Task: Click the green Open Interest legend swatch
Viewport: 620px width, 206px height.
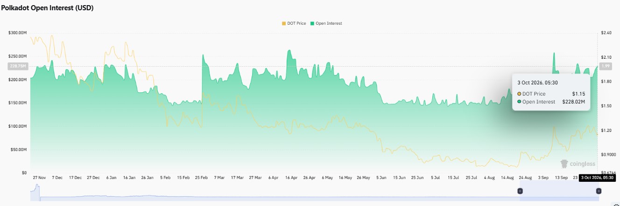Action: coord(312,23)
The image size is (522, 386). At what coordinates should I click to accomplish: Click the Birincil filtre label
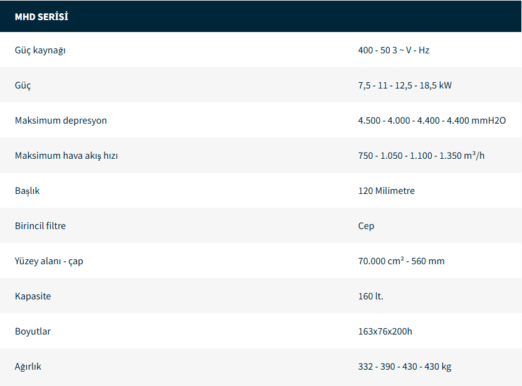click(x=40, y=226)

☆ ☆ ☆ ☆

Given request:
Copy out all of the data above word for word, but leave the pictures out.

Written response:
Task: Click the green Open Interest legend swatch
Viewport: 620px width, 206px height.
Action: coord(312,23)
The image size is (522, 386). At what coordinates should I click to accomplish: Click the Birincil filtre label
click(x=40, y=226)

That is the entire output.